Reporters on the Job

January 27, 2006

It's no Yale: During a recent visit to the Ivory Coast, reporter Lane Hartill stayed with a friend in a dormitory at the University of Abidjan.

"It was a real eye-opener. Many of the people who live there are no longer students but have been able to bribe the right people to retain their dorm room," says Lane. "Because of high unemployment and the lack of affordable housing, the practice is common."

Lane says the rooms themselves were poorly lit, and covered in graffiti and filth.

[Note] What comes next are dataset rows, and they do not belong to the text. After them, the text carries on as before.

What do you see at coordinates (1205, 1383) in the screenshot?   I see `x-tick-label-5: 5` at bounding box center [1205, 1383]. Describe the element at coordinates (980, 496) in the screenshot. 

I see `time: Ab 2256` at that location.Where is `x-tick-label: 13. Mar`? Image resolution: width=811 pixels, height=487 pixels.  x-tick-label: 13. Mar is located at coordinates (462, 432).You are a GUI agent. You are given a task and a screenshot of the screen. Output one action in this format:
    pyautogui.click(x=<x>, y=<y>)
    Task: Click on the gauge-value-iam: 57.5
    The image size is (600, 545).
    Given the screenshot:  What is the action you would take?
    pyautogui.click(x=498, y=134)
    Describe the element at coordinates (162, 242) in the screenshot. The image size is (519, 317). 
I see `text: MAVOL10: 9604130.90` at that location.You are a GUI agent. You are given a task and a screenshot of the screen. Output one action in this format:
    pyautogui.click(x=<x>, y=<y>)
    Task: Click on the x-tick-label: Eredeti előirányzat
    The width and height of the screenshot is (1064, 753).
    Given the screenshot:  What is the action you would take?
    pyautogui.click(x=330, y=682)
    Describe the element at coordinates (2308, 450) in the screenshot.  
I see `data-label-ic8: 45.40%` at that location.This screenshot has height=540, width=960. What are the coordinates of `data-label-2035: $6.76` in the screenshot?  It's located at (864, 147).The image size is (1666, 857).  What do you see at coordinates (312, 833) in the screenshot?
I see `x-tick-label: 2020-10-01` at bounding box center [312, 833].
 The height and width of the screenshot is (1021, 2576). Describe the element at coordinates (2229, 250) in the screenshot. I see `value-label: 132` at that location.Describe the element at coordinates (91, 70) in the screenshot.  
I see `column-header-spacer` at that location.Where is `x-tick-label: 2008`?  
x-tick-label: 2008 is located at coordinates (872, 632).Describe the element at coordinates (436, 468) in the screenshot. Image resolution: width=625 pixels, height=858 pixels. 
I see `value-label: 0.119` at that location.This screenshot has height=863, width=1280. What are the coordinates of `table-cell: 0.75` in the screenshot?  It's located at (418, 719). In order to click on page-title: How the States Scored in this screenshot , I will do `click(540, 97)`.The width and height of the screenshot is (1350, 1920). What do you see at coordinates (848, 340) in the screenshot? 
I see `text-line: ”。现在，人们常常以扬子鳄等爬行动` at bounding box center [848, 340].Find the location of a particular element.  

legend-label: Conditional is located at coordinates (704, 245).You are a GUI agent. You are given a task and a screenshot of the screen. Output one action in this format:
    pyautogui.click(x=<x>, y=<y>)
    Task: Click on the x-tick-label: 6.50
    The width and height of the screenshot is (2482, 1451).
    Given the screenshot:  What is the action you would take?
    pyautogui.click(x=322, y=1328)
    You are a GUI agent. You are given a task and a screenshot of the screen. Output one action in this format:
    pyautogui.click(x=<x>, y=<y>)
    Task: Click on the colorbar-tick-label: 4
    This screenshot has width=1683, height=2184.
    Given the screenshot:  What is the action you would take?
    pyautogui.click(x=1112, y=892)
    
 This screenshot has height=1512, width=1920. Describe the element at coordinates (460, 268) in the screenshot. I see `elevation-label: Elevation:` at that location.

"Early in the morning, people would parade up and down the halls selling bread and milk for breakfast, announcing what they had by shouting at the top of their lungs. The worst was FESCI, the very powerful student union, which took a megaphone and announced meetings," he says. "I always travel with earplugs, but the noise was so loud, even they didn't help."

An 'e-visa'? E-tickets have become so ubiquitous that perhaps it didn't seem too strange to reporter Simon Martelli when a tour operator sent him an e-mail to print out as a visa for his recent trip to Libya. But the "e-visa" didn't fly with Libyan officials, who said they had never heard of his tour operator, and held Simon at the airport for six hours.

"For at least five of those hours I was convinced they were going to send me on the next plane home," he says. Finally, Simon was able to locate a phone number for the company, which turned out to be legitimate, and the matter was resolved. "With hindsight, I am amazed that I wasn't completely hoodwinked" by an unscrupulous operator.

Yet fair treatment as a tourist turned out to be the story of his visit to Libya, a country very eager to court tourists after years of isolation. "All the taxi drivers charged me the same fare, and I didn't get pestered by street kids," Simon says.